Morphine effects on the central nervous system, the gastrointestinal system, and the cardiovascular system vary in importance and degree.
Generally speaking, since morphine is an opiate and analgesic, it relieves pain, causes euphoria, inhibits hunger, relieves fear and anxiety, impairs physical and mental performance, and has other opiate associated effects. Named after the Greek god of Dreams, Morpheus, it has also been known to induce hallucinations.
Although morphine was first isolated in 1804, it was not until 1853 (with the invention of the hypodermic needle) that morphine began to be widely used. Since then morphine effects on the body have been recognized as being both beneficial (for pain relief) and malign (when addiction ensues).

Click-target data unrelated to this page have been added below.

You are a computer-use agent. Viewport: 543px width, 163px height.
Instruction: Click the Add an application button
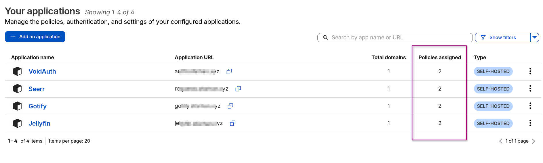pos(35,37)
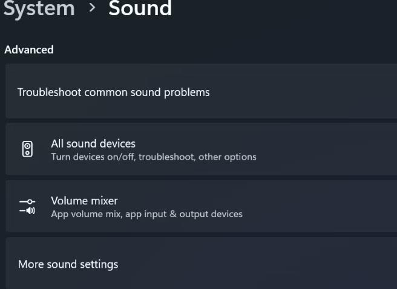
Task: Click 'Turn devices on/off, troubleshoot, other options' text
Action: pyautogui.click(x=154, y=157)
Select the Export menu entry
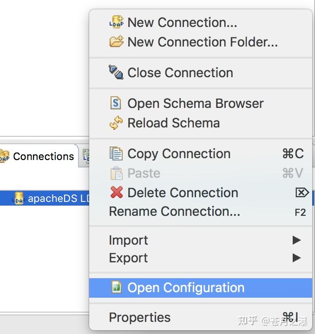315x334 pixels. [x=129, y=258]
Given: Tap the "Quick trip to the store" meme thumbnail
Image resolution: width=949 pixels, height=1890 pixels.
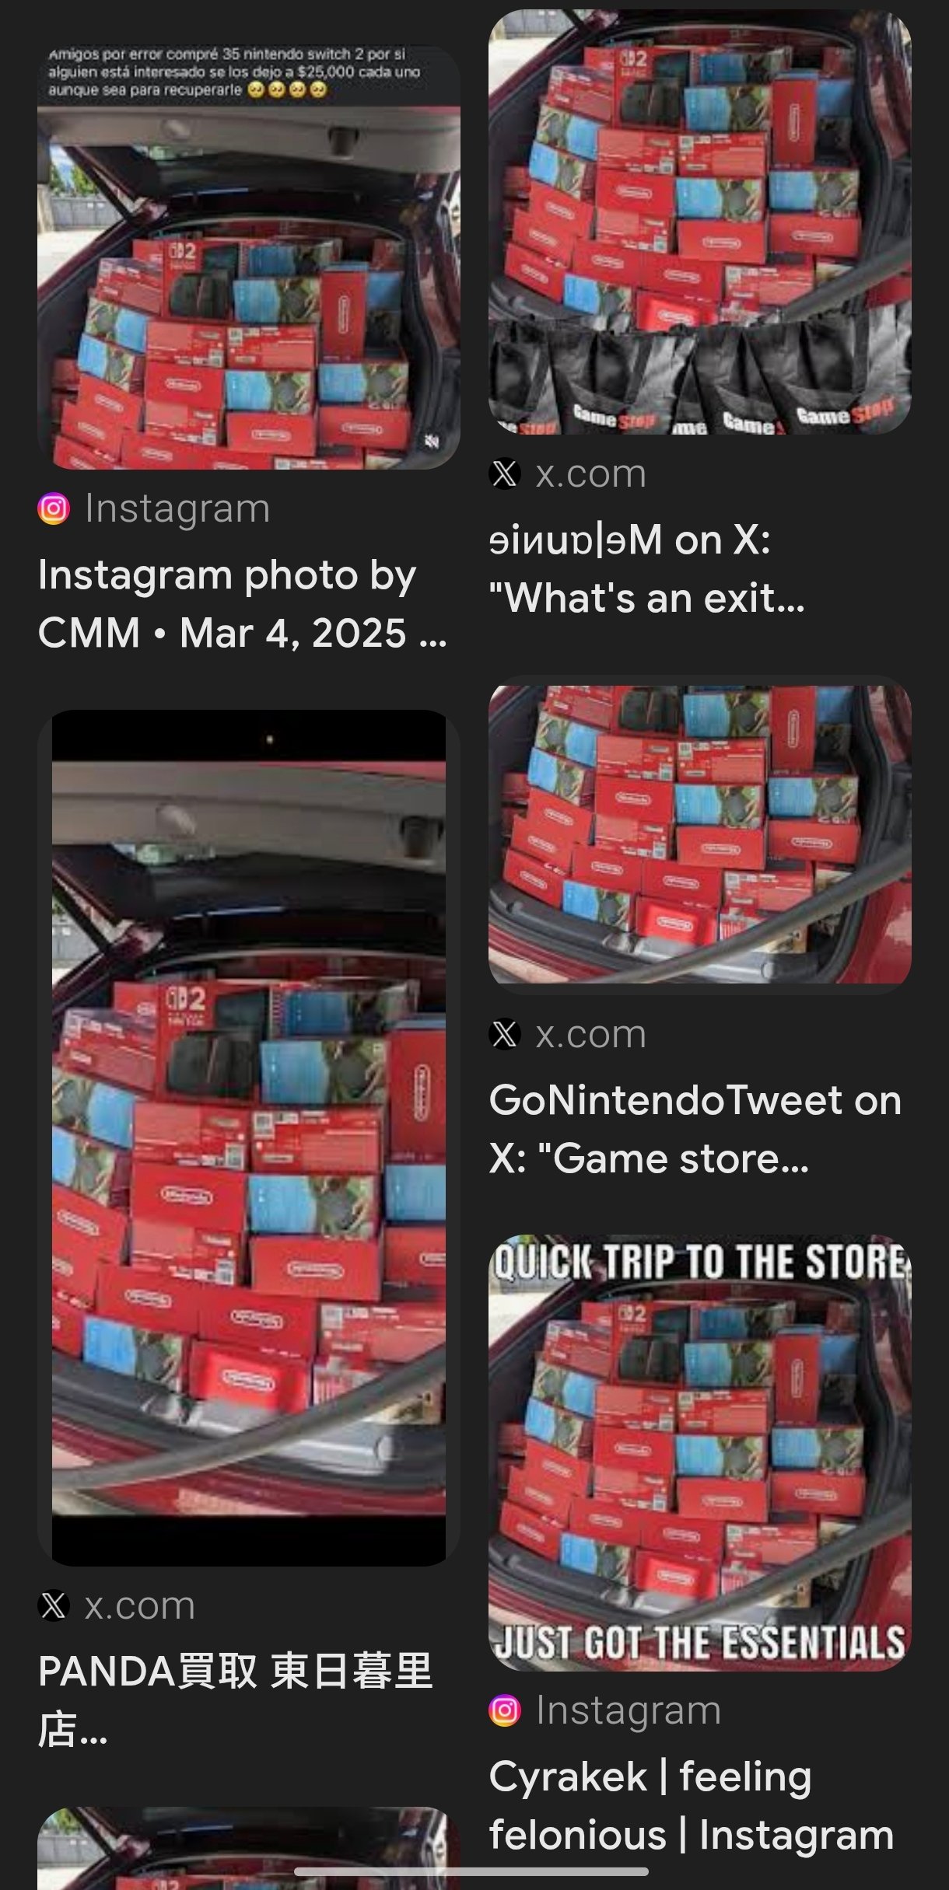Looking at the screenshot, I should click(x=700, y=1454).
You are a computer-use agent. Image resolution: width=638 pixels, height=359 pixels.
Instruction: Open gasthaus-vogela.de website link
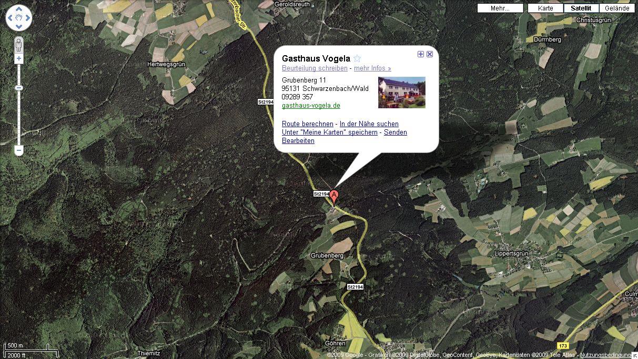[x=311, y=106]
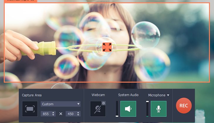Toggle the Microphone recording button
This screenshot has width=214, height=123.
(159, 109)
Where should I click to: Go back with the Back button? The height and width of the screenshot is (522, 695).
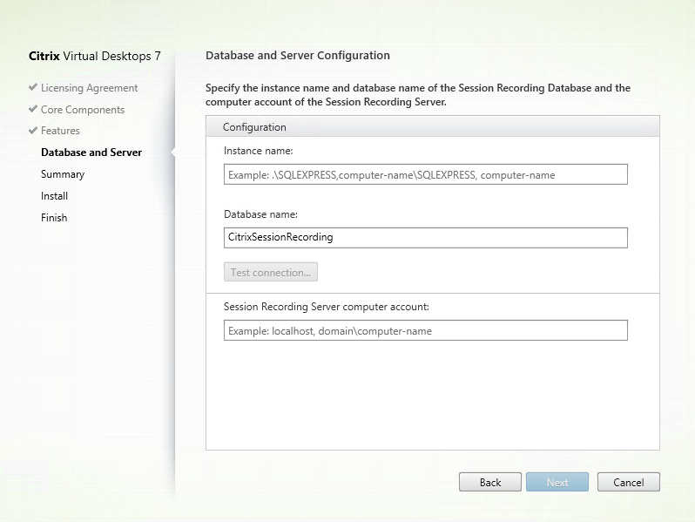pyautogui.click(x=490, y=482)
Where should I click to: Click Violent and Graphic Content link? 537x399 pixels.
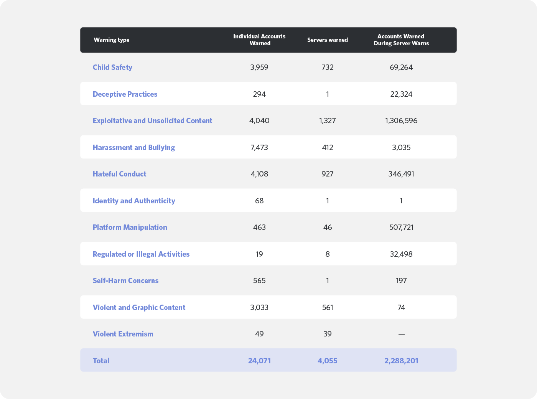(139, 307)
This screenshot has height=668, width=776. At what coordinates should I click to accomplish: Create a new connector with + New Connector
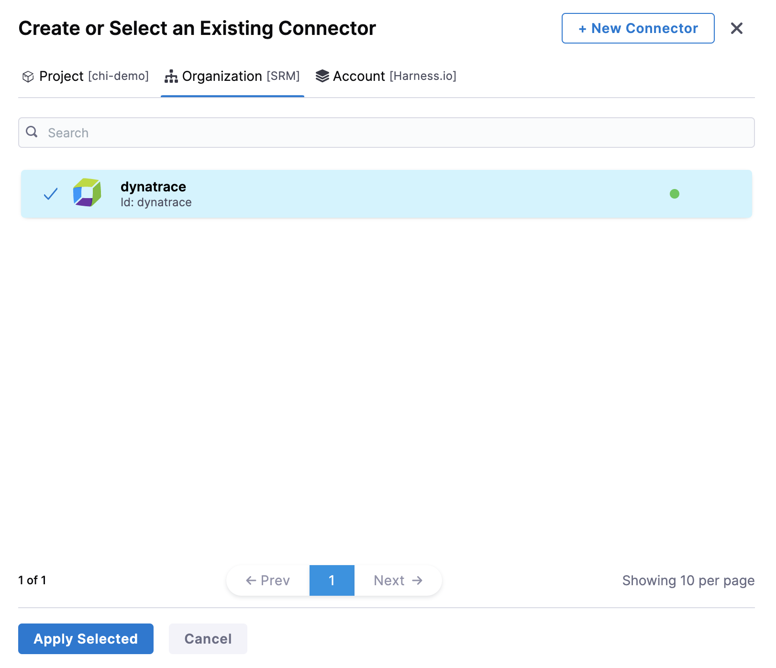638,28
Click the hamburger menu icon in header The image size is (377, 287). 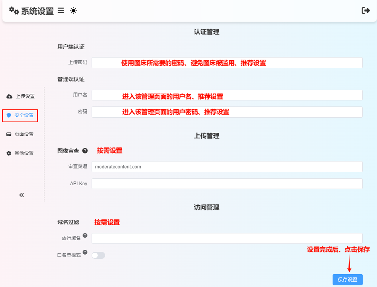61,11
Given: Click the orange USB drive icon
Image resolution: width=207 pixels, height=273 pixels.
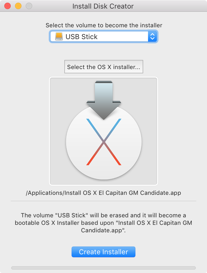Looking at the screenshot, I should [x=59, y=37].
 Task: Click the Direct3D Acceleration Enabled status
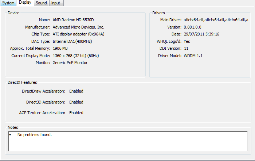76,102
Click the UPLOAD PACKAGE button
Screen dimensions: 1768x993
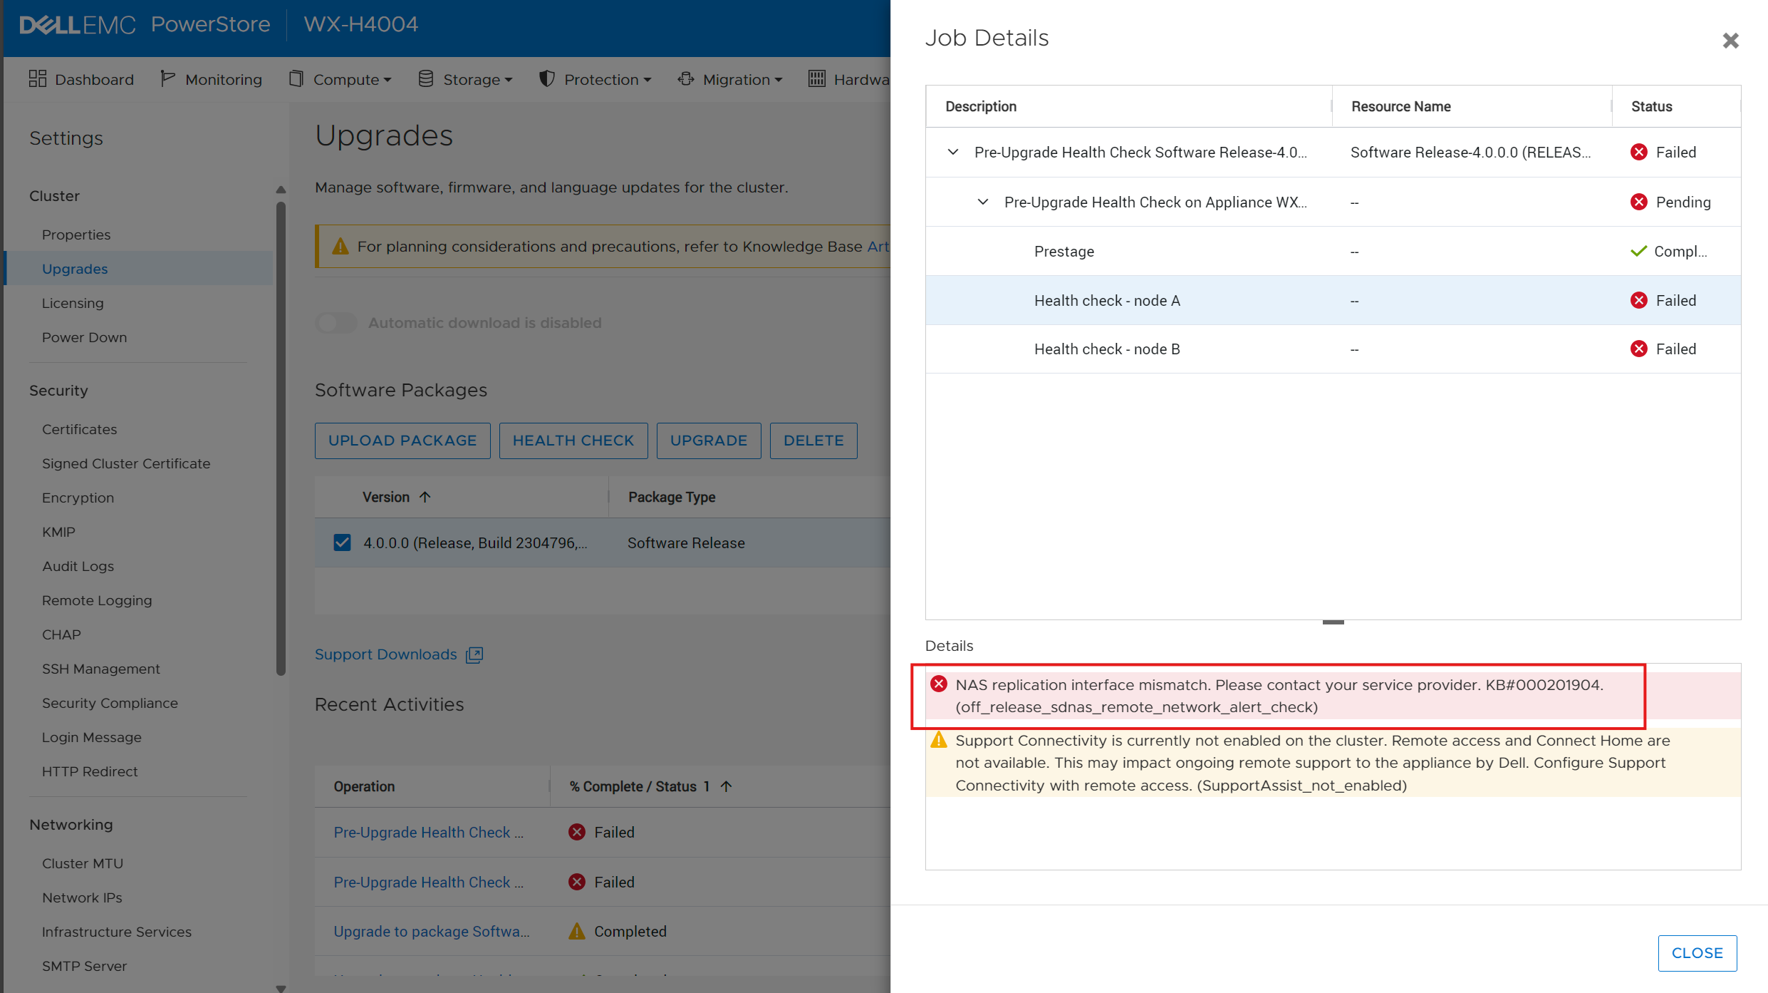[402, 441]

Morphine effects are produced in the central nervous system by directly influencing the cerebral opioid receptor system in the brain. Because of this, morphine effects are stronger than any other narcotic analgesic. Of all bodily systems, morphine effects are most significantly induced by morphine’s affect on the central nervous system.
Morphine effects are also seen in many patients and users in the form of constipation. Morphine effects like this in the gastrointestinal system are a result of how morphine interacts with certain opioid receptors in the bowel: it inhibits gastric emptying and slow down intestinal transit.
Lastly, opinions on morphine effects on the cardiovascular system differ. While some studies, such as one conducted by the International Anesthesia Research Society, indicate that morphine can initially stimulate hemodynamics and increasing oxygen intake, other experts maintain that morphine slows the heart rate, reduces blood pressure, and decreases respiration.